The experiment included two tanks filled with simulated seawater where five and thirty liters of crude oil were leaked. During the experiment, the system was exposed to weathering processes uninterruptedly. The leaks were imaged in an unprecedented way, using an innovative UAV-borne SAR system that operates with three microwave frequencies simultaneously, including C, L and P bands, and four channels (two interferometric C band antennas (VV polarization), one P band antenna (HH polarization), and one L band antenna (HH, VV, VH and HV polarization). The system flew regularly over the experiment area for seventy-nine days between August and October 2022, acquiring data on programmed dates.
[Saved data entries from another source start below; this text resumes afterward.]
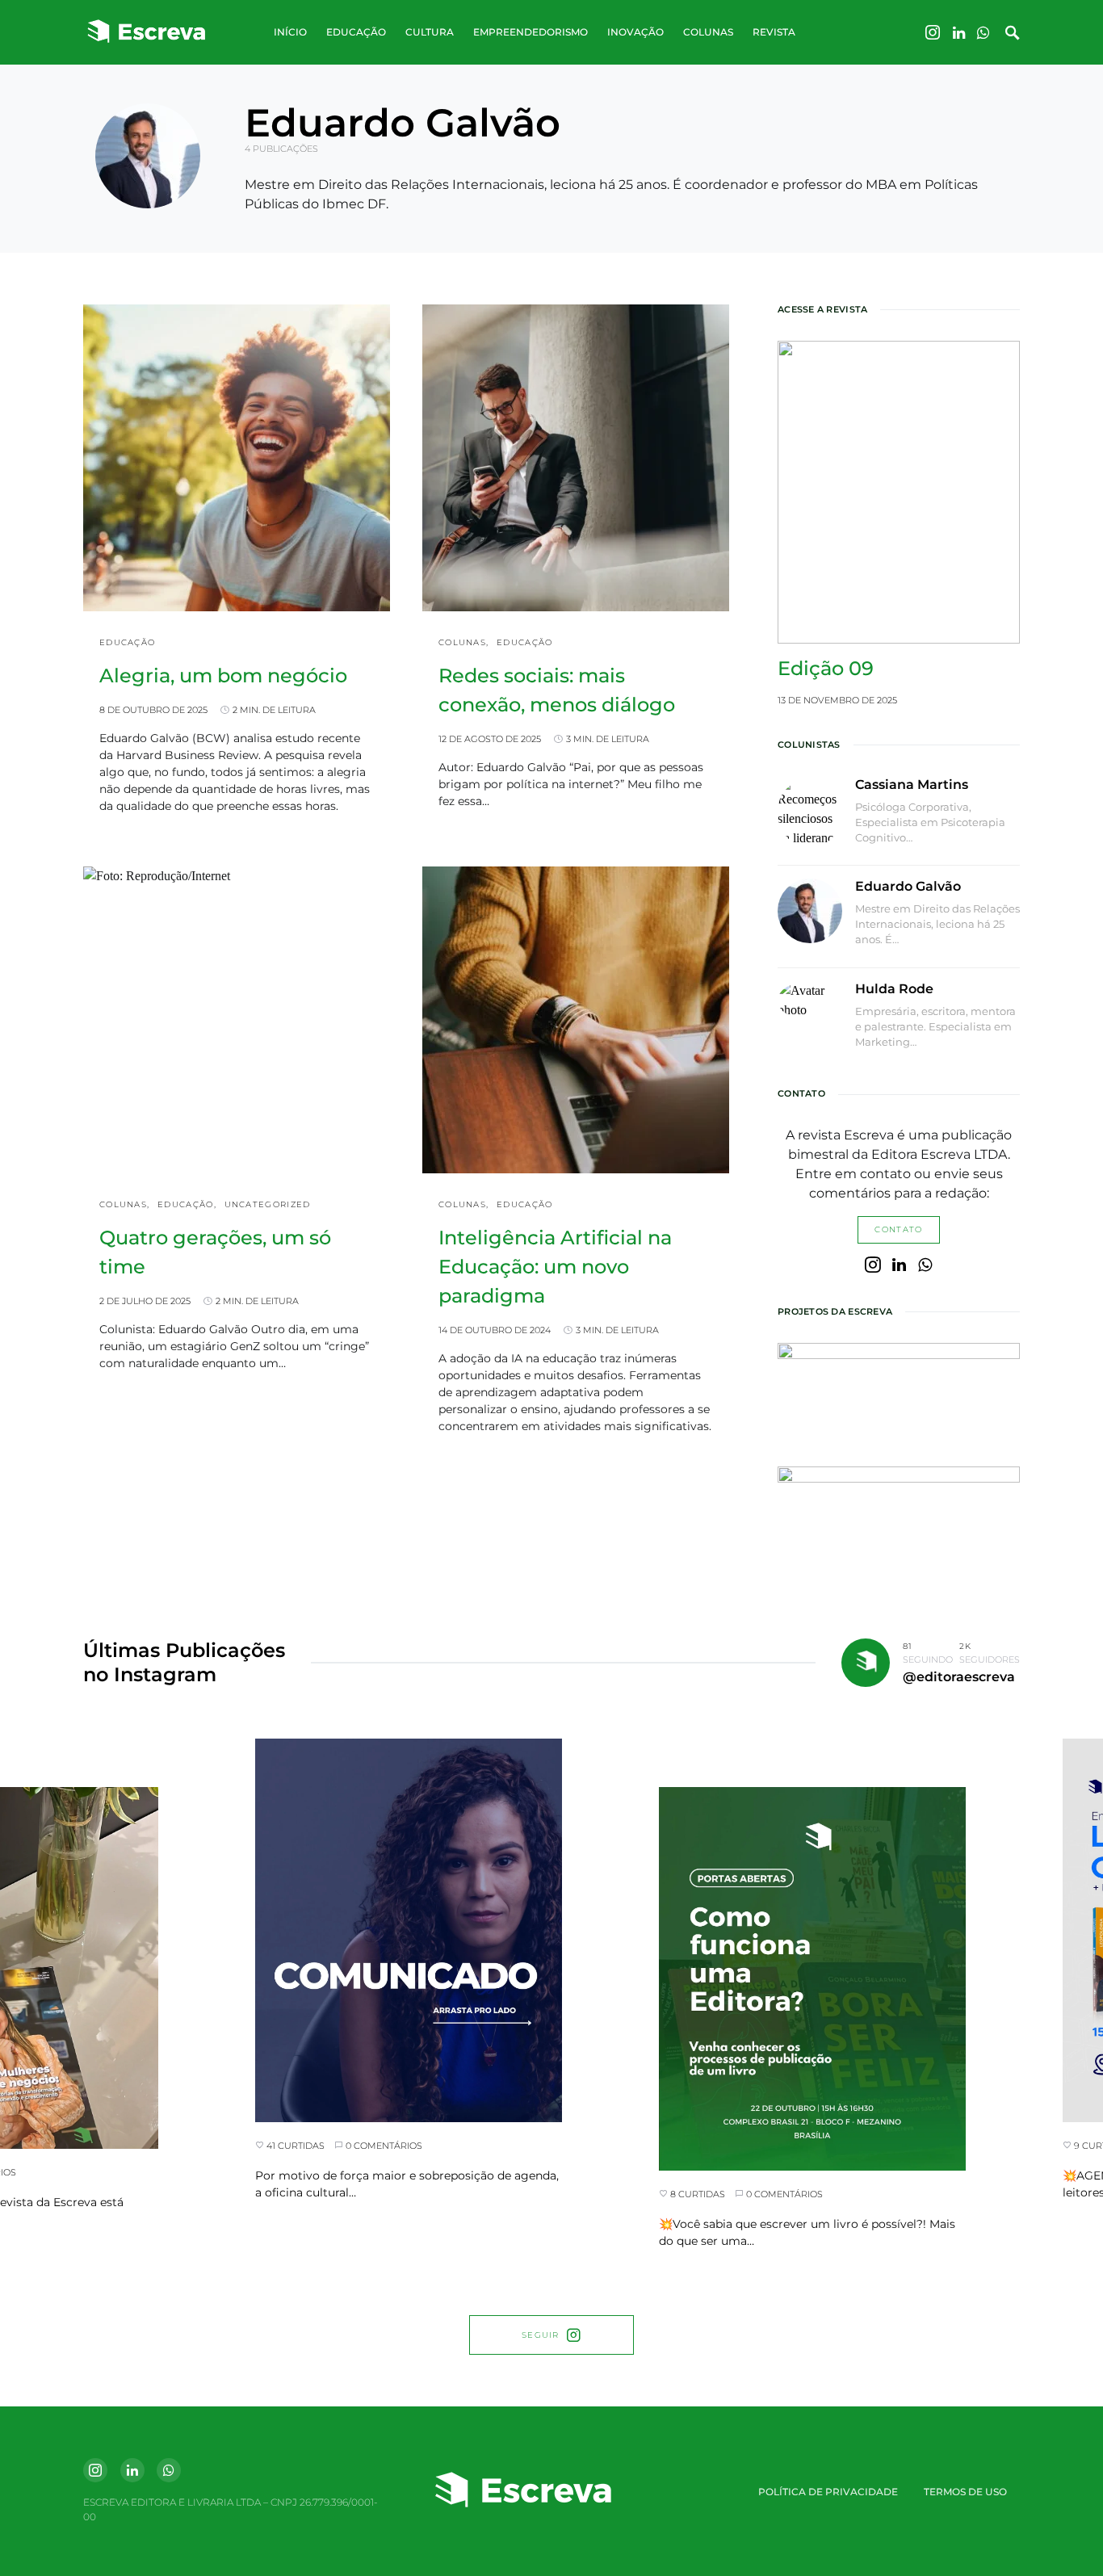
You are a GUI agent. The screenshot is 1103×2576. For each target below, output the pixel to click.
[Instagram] (932, 32)
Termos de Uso (965, 2492)
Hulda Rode (894, 988)
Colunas (462, 642)
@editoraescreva (959, 1676)
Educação (127, 642)
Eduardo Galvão (908, 886)
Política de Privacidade (828, 2492)
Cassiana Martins (911, 784)
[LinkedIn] (959, 32)
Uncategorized (267, 1204)
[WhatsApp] (983, 32)
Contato (898, 1229)
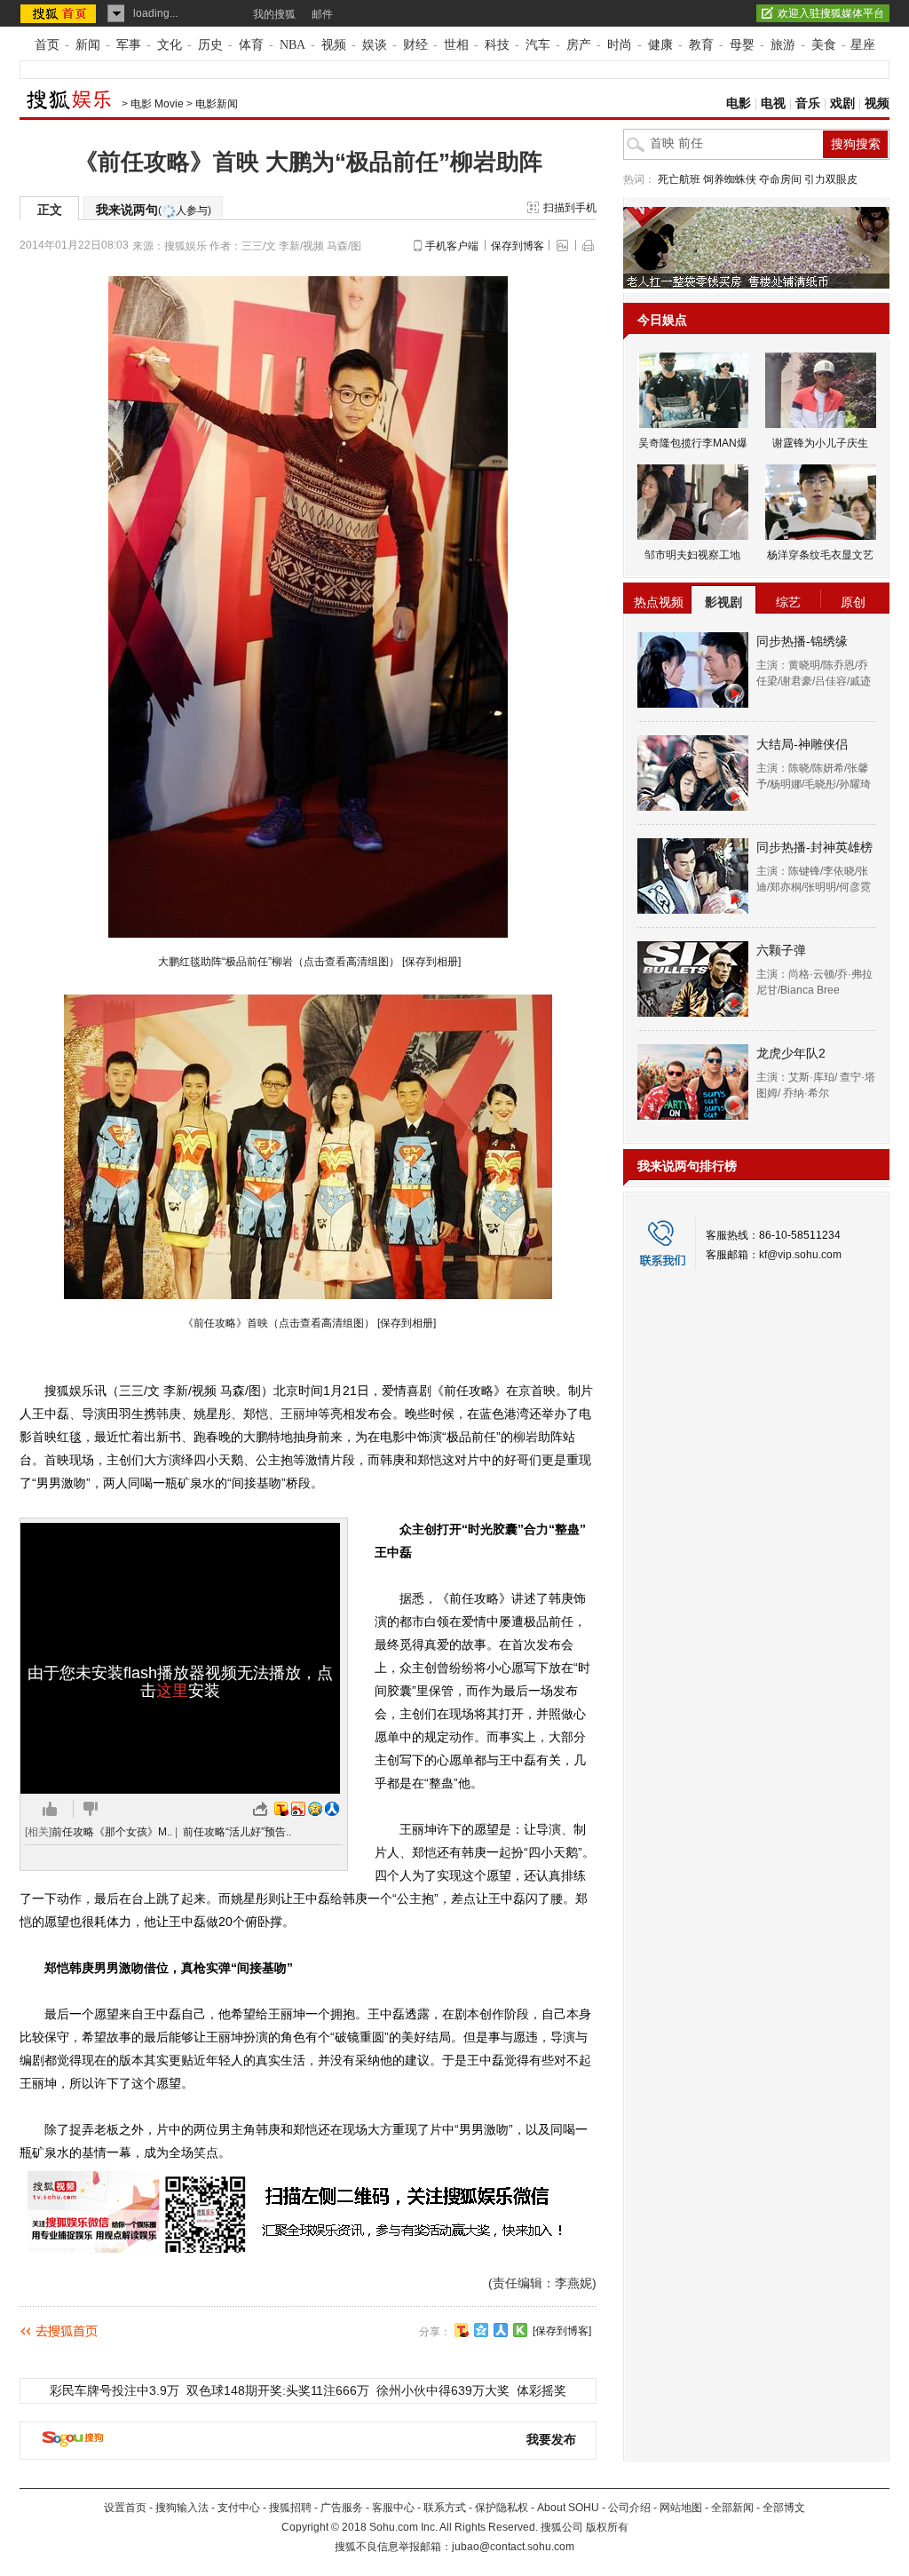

The research is still in progress, but preliminary results showed that the SAR system was able to identify differences between oil and clean saltwater backscattering responses in both tanks. The backscattering behavior of VV polarization from bands C and L, corresponding to days 1, 29 and 79 of the exposed oil, showed that clean saltwater displayed higher backscattering values than oil. Along the temporal series, a variation of backscattering values was also observed, which can be indicative of thickness variation, as well as weathering processes of the oil layers, which will be investigated. These preliminary results show the potential of UAV-borne multi-frequency SAR systems to qualify oil in the ocean.